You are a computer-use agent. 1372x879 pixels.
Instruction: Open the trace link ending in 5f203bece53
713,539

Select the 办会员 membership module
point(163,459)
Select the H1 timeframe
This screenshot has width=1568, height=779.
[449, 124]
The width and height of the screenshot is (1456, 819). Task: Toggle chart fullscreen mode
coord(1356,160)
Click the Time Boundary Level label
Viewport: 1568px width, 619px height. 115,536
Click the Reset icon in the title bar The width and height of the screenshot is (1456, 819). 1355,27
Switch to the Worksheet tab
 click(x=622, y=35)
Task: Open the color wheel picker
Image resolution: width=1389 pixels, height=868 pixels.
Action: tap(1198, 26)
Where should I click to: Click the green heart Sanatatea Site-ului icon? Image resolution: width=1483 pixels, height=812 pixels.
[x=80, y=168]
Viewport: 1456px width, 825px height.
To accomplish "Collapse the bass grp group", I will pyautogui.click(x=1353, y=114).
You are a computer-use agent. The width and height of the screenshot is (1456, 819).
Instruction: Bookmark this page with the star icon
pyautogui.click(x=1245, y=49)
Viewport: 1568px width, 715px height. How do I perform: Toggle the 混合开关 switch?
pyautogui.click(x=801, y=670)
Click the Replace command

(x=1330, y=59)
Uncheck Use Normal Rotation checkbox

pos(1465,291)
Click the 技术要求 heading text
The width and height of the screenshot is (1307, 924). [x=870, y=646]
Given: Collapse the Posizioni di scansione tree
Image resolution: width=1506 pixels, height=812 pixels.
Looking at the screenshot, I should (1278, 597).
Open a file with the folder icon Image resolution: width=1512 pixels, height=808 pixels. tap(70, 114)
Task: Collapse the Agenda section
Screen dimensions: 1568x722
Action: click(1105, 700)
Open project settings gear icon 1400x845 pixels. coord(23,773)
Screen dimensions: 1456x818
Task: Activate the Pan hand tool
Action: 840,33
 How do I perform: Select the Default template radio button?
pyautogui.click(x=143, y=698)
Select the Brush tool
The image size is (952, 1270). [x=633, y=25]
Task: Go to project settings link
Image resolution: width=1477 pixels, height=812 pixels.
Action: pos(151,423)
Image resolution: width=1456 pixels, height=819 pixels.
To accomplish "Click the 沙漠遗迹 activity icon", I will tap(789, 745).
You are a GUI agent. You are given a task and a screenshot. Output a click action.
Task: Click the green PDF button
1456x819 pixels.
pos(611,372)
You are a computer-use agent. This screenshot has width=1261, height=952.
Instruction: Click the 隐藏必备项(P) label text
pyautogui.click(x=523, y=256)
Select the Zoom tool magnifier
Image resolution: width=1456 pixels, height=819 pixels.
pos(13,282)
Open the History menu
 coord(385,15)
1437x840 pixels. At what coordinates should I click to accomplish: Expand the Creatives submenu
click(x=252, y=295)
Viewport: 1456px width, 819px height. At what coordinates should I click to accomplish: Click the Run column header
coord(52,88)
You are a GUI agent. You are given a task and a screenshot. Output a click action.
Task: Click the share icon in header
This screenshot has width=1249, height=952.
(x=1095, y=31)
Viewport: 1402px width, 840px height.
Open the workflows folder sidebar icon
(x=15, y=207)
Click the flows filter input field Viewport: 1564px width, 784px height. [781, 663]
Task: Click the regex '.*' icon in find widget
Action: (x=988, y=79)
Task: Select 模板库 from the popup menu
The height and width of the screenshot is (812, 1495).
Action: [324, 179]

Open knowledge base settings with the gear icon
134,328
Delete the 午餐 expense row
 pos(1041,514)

----------------------------------------

- _What this task involves_
Your answer should be a single number: the count of lines above that contain the word "computer".

- _Task response_
3